Not sure how well that would sell really... Although they would get my money for sure.
Games like Tie Fighter, Duke Nukem, and yes Doom (1 and 2... And Wolfenstein).
Well, to be fair, there were two recent Wolfenstein games, and a recent Duke Nukem game, and they didn't do all that amazingly. I played Wolfeinstein: The Old Blood and found it kinda...I dunno...basic and dull. The last id game I played was RAGE, and it was....meh. Nothing special Pretty, but you're still basically just playing a corridor shooter. Again, fairly dull.
The Larry Holland X-wing/Tie Fighter series is a whole other kettle of fish. The real problem there is that you'd have to make them work with gamepads or mouse + keyboard, and flight combat sims just...don't work that well without a joystick and keyboard combo. But nobody's buying joysticks these days.

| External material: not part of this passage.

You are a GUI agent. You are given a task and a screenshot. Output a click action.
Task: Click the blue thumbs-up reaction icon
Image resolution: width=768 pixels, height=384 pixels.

I have my doubts that current designers are even capable of understanding the concept that simple can be beautiful.
What made Doom such a success even among non gamers was its simplicity: you needed to know nothing. Pick up weapon. Point at bad guys, kill bad guys. Find more bad guys.
See, I think we
think that "simple is beautiful." But I've played modern simple games, and they aren't all that entertaining. The last genuinely good, straightforward "Kill everything that moves" game I played was Shadow Warrior (2013). It was GREAT...for the roughly $20 I paid for it. It would've been worth, oh, maybe $30-40 by my measure. Beyond that? Forget it. Fun game, but not THAT fun. Even then, that game had character progression, weapon development, etc. It was hardly basic. IT wasn't just "Grab gun, shoot dudes." I honestly don't think such a basic game would be that well received -- even by fans of the old school shooters. If you want that, give the remake of Rise of the Triad a whirl. It's...pretty...meh, really.
What made the original Doom's gameplay was that there were hordes of enemies.. and the enemies were simple.
You navigated a maze where there could be a new enemy around each corner - and that more than the Hell-theme is what provided horror and pumped up the adrenaline. It had non-stop action.
Without having a maze, it is not Doom. Without the enemies being simple, it is not Doom.
By the way, it was also very much inspired by the movie Army of Darkness. The game captured a bit of the feel of that movie: it was horror, it was ultra-violence - but it also did not take itself too seriously.
What made DOOM so good was that we hadn't seen anything like it before, and it was incredibly atmospheric at the time. There'd been Wolfenstein 3D (and Blake Stone), but DOOM was the first game that wasn't based on square block map design, and where you had different levels (e.g., stairs, elevators, etc.) instead of playing on a single 3D plane. DOOM had surprising gore, too, for its time, which was unlike what we'd seen up to that point. And it had multiplayer (albeit just deathmatch over modems, which sucked).
DOOM was a major leap forward in game design. It was, in my opinion, then leapfrogged by Dark Forces, which did even more to evolve game design. But if you go back and play those games today? Just stop and think about how incredibly basic the gameplay is, and how dull it would get once the nostalgia+novelty aspect of a remake wore off.
I honestly don't think the new game will be anything special. I think it'll be a throwback just like all of iD/Zenimax's shooters have been, and it'll feel like you've already played this game a gajillion times before. All it'll have going for it is atmosphere and graphics. And to be honest, there's plenty of that to go around today.